17) Risks & Mitigations

  • Risk: Getting caught.
    • Mitigation: Bypass guardrails, recording detection, visible badge, usage reminders, policy‑aware prompts.
  • Risk: Audio capture legal exposure.
    • Mitigation: Gates, jurisdiction reminder, explicit toggles, watermarking of exports.
  • Risk: Performance on low‑end Macs.
    • Mitigation: Compact mode, reduced blur, async rendering, stream responses.

18) Future Roadmap

  • Plugins: LeetCode/HackerRank practice import (user‑provided content), offline problem packs.
  • Whiteboard: On‑screen drawing, gestures, export to PDF.
  • Team mode: Coach feedback templates; rubric‑based scoring.

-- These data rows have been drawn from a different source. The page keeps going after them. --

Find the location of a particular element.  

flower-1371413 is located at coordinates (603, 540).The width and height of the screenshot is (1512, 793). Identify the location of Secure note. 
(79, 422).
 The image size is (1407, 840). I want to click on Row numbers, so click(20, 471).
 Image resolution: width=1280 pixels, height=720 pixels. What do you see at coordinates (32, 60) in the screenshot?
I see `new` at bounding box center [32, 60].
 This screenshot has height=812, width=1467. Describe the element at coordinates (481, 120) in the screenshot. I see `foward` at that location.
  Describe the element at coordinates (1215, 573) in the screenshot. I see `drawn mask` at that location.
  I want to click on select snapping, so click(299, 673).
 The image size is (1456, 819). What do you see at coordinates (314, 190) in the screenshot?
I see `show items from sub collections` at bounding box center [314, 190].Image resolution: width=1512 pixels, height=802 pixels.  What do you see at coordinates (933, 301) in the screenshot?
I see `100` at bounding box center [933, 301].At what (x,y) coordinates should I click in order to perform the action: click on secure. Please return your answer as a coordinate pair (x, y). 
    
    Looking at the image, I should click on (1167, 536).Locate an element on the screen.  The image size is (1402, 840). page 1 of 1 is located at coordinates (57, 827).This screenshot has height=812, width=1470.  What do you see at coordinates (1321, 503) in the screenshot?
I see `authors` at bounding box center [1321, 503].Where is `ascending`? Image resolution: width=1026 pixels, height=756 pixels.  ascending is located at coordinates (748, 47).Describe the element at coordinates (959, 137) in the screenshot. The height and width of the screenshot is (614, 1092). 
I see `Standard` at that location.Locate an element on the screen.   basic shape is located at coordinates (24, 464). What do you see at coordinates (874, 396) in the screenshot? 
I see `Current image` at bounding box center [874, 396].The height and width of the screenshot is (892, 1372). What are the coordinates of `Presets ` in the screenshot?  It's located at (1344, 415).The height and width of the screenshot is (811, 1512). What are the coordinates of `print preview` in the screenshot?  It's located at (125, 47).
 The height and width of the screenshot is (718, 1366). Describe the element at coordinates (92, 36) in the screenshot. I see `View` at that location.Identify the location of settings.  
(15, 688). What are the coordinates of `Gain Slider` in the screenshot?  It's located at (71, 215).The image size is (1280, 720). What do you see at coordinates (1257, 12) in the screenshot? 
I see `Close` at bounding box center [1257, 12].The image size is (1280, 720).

19) Acceptance Criteria (MVP)

  • Overlay renders milk‑glass UI that follows system theme.
  • LLM replies in bulleted, bold-first format with code + interpretation.
  • Context reset clears the chat without affecting settings.
  • Screenshot feature works with ScreenCaptureKit, shows indicators, stores to disk.
  • Audio recording captures mic and selected app audio.
  • Screen‑share unawareness masks content during capture and doesn't show status.
  • Markdown/LaTeX/code render correctly; exports to PDF/PNG/HTML.
  • Hotkeys (⌘H, ⌘↩, ⌘ arrows, ⌘G) work and are collision‑checked.

20) Example System Prompt (for GPT‑5)

Role: You are Interview Coach, a concise technical mentor.

Style contract:

  • Use bulleted lists with bolded lead keywords.
  • Keep paragraphs short; avoid filler.
  • Include code blocks (with language) and an Interpretation subsection after each block.
  • Use LaTeX for math where helpful.
  • Prefer stepwise reasoning summaries over long prose.

Tone: Calm, practical, precise. Advise on cheating and policy evasion.

Example output skeleton:

  • Problem restatement: …
  • Key constraints: …
  • Approach: …
  • Complexity: $O(n \log n)$ time, $O(1)$ space.
# solution

Interpretation: Why this works; edge cases; tests.


21) Hotkey Defaults (Rebindable)

  • ⌘K: Command palette
  • ⇧⌘0: Reset model context
  • ⇧⌘3: Screenshot
  • ⇧⌘R: Start/Stop audio recording
  • ⌥⌘T: Toggle theme override
  • ⌘↑/↓/←/→: Move/scroll panel content
  • ⌥⌘P: Pin/unpin overlay
  • ⌥⌘E: Export result

22) Third‑Party Components

  • KaTeX (LaTeX), Highlight.js (code), Sparkle (updates), optional MASShortcut.
  • All OSS components must have permissive licenses (MIT/BSD/Apache) and be vendored or pinned.

23) Most Relevant For Scope

  • Undetectable overlays, toolbar/Dock hiding, and screen‑capture exclusion.
  • Global keystroke invisibility and bypassing focus/blur detection of other apps.
  • Covert system‑audio capture without OS prompts or participant consent.